◆ Task item ◆
Gather from the listing below each line that includes the word "will", and copy it.

◆ Information ◆
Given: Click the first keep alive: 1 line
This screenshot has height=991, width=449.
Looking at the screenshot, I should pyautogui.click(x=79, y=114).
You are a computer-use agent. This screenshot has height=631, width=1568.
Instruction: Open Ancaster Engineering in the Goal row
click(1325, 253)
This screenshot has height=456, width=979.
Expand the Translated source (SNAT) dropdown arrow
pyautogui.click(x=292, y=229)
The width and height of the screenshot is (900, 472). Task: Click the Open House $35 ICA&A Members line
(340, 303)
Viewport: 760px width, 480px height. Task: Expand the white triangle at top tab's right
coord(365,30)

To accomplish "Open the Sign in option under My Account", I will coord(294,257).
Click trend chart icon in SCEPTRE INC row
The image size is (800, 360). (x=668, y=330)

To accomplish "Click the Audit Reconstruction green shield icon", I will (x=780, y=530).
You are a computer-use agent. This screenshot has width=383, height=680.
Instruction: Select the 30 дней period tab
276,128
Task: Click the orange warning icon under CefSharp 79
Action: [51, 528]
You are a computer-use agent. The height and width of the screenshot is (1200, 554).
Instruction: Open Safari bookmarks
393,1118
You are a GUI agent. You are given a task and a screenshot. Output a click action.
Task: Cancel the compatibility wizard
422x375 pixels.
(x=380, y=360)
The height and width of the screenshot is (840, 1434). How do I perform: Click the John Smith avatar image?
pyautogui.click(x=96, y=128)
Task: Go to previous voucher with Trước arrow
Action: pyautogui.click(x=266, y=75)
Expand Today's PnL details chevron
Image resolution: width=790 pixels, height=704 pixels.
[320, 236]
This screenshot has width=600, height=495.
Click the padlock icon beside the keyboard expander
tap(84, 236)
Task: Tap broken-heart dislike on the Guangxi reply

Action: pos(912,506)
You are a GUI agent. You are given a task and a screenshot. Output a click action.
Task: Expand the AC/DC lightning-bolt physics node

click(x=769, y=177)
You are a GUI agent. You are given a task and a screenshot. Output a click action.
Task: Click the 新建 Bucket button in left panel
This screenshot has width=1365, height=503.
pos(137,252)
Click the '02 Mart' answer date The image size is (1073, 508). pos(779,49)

◆ Result for this exercise ◆
To accomplish "Open the Sign in option under My Account", I will coord(294,257).
To accomplish "Click the Audit Reconstruction green shield icon", I will (x=780, y=530).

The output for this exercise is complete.